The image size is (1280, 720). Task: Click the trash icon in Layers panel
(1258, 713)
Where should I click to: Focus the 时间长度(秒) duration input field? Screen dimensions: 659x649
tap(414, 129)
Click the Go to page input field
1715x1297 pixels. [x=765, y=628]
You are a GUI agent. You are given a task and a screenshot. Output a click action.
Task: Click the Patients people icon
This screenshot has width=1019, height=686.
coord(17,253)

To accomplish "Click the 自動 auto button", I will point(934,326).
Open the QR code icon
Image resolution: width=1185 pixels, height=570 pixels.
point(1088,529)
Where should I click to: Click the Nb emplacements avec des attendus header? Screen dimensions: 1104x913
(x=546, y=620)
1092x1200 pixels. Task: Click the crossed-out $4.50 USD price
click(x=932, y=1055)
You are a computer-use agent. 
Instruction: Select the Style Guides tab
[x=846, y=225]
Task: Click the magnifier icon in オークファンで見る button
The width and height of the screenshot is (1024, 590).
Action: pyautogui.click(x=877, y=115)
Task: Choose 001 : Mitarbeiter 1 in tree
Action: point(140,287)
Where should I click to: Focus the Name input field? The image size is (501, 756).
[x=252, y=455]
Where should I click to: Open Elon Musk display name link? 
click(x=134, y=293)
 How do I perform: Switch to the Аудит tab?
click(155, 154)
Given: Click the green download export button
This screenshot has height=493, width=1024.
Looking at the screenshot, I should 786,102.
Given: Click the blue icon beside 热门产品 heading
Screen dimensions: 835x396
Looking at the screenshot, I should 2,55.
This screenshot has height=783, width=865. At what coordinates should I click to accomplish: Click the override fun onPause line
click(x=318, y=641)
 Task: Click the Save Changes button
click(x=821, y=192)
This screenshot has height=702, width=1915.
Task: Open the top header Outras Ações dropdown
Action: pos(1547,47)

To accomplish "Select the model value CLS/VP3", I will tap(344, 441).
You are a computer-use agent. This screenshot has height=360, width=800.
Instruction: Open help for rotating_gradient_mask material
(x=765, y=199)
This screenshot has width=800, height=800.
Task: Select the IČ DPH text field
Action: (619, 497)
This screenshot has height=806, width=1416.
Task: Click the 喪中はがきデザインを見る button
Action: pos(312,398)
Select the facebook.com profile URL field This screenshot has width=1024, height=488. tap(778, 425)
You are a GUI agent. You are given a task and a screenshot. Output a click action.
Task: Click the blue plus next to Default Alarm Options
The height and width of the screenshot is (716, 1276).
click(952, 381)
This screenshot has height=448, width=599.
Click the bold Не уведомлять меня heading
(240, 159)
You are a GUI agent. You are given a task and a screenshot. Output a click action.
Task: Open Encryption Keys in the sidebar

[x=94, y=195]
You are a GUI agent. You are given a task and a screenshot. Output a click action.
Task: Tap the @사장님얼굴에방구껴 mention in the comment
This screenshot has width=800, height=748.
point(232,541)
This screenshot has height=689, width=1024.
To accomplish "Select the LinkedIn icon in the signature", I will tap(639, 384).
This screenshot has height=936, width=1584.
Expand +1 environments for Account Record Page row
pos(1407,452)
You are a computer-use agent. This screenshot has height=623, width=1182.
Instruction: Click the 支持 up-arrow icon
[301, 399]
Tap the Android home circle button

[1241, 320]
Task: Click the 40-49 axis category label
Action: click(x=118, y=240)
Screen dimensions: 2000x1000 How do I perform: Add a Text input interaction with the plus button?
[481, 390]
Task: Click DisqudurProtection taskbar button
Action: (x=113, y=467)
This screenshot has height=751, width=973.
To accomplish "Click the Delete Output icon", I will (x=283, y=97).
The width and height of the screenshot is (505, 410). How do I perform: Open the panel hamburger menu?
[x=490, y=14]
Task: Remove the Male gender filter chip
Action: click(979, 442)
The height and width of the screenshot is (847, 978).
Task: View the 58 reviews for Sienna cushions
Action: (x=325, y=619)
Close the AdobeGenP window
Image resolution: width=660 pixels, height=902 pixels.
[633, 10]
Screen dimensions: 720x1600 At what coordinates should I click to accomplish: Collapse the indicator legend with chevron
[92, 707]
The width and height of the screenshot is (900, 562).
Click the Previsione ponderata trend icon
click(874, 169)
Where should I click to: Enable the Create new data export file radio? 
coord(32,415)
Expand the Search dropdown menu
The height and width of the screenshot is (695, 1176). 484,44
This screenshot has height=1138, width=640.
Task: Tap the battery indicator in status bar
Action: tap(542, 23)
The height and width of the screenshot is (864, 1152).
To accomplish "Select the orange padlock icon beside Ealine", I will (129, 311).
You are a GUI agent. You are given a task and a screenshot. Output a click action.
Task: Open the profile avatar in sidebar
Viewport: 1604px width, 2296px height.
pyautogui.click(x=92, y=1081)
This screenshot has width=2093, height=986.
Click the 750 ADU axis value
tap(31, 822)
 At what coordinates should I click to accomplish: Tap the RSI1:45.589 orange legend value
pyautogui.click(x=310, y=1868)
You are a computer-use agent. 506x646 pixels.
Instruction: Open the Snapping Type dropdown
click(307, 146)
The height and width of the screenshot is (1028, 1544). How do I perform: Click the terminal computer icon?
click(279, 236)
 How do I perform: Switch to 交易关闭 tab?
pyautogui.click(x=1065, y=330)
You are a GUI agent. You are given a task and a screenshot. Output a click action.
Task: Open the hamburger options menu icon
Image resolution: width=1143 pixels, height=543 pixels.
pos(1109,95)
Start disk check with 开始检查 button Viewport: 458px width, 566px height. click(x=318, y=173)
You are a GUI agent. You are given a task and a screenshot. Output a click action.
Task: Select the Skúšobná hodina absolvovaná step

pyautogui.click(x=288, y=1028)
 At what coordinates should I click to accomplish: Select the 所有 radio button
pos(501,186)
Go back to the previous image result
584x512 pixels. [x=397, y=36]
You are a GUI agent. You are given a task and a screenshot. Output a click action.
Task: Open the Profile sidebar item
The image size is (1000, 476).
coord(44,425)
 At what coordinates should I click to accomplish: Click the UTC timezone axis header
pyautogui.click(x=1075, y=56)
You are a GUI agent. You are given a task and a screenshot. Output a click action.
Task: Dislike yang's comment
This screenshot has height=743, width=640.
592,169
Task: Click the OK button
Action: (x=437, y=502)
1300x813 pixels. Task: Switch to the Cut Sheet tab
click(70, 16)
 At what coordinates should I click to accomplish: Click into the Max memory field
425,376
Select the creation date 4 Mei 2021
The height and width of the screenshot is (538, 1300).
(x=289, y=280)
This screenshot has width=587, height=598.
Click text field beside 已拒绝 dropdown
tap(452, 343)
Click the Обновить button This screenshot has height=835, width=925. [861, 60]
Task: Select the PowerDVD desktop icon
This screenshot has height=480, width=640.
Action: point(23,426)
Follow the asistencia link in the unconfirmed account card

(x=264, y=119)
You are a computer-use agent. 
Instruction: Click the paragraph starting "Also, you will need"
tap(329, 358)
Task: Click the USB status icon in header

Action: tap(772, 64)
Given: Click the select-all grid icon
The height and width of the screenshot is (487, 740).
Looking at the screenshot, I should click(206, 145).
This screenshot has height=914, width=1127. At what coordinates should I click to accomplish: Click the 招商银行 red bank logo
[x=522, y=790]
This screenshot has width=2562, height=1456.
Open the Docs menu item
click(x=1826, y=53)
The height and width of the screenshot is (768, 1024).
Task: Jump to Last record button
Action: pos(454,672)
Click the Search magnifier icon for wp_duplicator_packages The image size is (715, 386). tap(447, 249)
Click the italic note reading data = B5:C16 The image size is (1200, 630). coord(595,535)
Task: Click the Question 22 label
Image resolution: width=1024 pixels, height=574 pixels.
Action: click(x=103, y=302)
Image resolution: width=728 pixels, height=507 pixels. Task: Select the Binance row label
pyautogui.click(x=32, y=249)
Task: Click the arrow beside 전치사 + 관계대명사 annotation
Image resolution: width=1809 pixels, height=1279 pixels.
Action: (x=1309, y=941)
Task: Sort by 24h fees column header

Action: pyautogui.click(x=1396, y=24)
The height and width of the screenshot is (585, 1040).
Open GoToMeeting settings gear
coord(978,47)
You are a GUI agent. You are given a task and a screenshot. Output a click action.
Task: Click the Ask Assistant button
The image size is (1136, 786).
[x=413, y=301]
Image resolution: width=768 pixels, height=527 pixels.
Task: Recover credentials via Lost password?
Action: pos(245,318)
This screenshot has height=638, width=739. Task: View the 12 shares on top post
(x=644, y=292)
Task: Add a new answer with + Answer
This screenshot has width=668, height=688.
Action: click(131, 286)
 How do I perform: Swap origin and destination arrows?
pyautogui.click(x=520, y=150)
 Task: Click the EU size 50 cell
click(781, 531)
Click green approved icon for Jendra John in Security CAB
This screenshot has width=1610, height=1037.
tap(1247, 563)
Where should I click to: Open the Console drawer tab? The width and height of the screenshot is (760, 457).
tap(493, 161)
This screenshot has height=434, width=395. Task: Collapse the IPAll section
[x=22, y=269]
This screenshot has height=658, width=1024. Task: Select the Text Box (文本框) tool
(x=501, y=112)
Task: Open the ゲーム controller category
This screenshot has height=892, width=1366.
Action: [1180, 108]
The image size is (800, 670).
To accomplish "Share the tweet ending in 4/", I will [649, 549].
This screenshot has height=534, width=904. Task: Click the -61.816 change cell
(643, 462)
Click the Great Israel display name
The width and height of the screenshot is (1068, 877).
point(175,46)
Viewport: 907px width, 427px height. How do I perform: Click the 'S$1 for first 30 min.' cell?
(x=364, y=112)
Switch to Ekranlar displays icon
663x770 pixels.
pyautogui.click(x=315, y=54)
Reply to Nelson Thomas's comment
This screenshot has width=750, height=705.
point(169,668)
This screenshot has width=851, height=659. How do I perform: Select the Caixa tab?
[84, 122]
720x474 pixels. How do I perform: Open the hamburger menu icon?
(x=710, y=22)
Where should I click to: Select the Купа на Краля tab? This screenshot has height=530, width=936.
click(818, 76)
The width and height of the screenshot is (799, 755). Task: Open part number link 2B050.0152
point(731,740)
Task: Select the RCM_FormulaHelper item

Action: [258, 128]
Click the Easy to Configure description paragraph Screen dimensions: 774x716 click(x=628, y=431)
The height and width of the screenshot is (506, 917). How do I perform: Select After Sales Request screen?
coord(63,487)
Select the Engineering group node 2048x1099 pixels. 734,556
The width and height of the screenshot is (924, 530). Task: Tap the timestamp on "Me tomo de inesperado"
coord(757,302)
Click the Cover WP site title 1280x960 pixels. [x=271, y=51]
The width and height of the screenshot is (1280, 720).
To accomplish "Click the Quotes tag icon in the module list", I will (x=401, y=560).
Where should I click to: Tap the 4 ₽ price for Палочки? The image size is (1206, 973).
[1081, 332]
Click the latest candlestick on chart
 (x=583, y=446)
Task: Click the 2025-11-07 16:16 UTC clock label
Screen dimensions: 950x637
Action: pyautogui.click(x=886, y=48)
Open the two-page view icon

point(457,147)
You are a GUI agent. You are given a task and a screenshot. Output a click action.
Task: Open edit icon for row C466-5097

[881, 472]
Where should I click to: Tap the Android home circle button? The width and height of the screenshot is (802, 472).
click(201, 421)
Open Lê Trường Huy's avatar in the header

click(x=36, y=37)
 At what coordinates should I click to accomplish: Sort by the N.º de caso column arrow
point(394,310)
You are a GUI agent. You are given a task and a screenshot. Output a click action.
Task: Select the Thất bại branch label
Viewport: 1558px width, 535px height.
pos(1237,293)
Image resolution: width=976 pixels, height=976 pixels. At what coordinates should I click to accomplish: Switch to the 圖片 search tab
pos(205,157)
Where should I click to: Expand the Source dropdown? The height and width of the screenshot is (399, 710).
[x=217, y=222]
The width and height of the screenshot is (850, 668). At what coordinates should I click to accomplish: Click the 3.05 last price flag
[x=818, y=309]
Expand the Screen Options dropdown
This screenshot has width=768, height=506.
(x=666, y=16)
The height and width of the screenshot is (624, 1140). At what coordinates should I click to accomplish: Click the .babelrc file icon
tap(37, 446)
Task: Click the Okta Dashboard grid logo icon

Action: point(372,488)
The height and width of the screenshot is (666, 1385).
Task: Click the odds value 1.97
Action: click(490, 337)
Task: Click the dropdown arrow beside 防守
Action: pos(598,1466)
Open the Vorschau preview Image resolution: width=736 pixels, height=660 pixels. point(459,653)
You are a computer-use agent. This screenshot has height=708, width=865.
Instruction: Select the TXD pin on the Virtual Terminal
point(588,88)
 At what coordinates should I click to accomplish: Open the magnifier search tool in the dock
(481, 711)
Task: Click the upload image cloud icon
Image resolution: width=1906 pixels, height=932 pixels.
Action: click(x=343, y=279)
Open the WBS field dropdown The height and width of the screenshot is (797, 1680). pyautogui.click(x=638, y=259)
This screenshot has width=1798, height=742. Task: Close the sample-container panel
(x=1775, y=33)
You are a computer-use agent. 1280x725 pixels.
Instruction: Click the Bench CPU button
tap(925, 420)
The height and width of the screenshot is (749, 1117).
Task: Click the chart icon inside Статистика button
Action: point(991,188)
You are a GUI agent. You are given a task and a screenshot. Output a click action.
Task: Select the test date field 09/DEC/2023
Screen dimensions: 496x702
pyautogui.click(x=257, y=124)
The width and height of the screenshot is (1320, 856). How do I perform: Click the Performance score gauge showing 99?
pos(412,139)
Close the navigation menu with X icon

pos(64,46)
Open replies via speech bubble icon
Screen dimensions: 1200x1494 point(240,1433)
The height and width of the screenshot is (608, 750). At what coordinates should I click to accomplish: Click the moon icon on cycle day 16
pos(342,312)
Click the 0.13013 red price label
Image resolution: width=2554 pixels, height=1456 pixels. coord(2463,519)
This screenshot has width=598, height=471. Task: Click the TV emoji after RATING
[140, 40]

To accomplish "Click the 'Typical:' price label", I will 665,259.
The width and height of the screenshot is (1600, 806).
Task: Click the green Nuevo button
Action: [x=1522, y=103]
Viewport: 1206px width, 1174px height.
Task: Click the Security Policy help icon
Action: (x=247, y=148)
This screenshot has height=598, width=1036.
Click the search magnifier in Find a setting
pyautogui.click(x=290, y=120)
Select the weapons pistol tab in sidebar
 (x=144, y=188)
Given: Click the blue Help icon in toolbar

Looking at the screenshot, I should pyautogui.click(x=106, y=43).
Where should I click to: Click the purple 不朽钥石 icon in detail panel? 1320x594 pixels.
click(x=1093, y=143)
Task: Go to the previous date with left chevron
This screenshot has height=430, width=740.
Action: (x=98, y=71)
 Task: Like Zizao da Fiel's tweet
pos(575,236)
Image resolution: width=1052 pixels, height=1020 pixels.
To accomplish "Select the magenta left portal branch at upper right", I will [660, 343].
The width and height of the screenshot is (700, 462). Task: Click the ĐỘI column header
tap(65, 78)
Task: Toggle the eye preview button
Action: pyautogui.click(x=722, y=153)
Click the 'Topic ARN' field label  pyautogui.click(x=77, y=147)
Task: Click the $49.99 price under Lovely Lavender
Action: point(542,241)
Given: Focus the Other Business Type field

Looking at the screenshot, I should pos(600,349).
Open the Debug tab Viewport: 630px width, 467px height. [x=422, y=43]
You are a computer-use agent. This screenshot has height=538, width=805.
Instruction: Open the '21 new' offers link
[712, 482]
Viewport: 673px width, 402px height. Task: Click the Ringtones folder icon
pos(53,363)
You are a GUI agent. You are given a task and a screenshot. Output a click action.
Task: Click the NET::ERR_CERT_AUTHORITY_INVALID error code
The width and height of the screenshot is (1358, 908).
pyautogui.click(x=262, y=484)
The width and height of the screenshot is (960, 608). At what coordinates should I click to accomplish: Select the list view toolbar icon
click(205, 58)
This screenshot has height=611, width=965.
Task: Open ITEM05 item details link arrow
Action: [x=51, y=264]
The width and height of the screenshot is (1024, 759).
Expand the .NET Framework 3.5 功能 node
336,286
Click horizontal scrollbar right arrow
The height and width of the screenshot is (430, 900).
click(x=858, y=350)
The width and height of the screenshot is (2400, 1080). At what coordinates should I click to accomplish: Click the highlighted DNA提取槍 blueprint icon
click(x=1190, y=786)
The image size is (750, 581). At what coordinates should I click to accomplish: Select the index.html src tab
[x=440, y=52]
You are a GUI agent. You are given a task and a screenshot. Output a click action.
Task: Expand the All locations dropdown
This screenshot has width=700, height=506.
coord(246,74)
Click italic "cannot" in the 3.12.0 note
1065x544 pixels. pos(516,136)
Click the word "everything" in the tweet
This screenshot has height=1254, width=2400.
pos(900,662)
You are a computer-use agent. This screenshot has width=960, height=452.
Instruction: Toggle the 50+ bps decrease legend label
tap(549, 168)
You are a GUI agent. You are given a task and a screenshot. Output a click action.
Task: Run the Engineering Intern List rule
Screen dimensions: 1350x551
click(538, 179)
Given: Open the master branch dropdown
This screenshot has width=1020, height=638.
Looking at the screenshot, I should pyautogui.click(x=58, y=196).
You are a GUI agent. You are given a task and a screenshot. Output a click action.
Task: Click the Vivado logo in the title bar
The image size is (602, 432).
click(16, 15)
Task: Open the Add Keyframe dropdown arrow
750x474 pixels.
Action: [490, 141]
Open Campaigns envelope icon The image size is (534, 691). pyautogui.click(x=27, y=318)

================

Reproduce exactly the line containing "Instruction: Toggle the" and all lines after it through the end of the listing above; leave out every earlier line.

## Result
Instruction: Toggle the 50+ bps decrease legend label
tap(549, 168)
You are a GUI agent. You are given a task and a screenshot. Output a click action.
Task: Run the Engineering Intern List rule
Screen dimensions: 1350x551
click(538, 179)
Given: Open the master branch dropdown
This screenshot has width=1020, height=638.
Looking at the screenshot, I should pyautogui.click(x=58, y=196).
You are a GUI agent. You are given a task and a screenshot. Output a click action.
Task: Click the Vivado logo in the title bar
The image size is (602, 432).
click(16, 15)
Task: Open the Add Keyframe dropdown arrow
750x474 pixels.
Action: [490, 141]
Open Campaigns envelope icon The image size is (534, 691). pyautogui.click(x=27, y=318)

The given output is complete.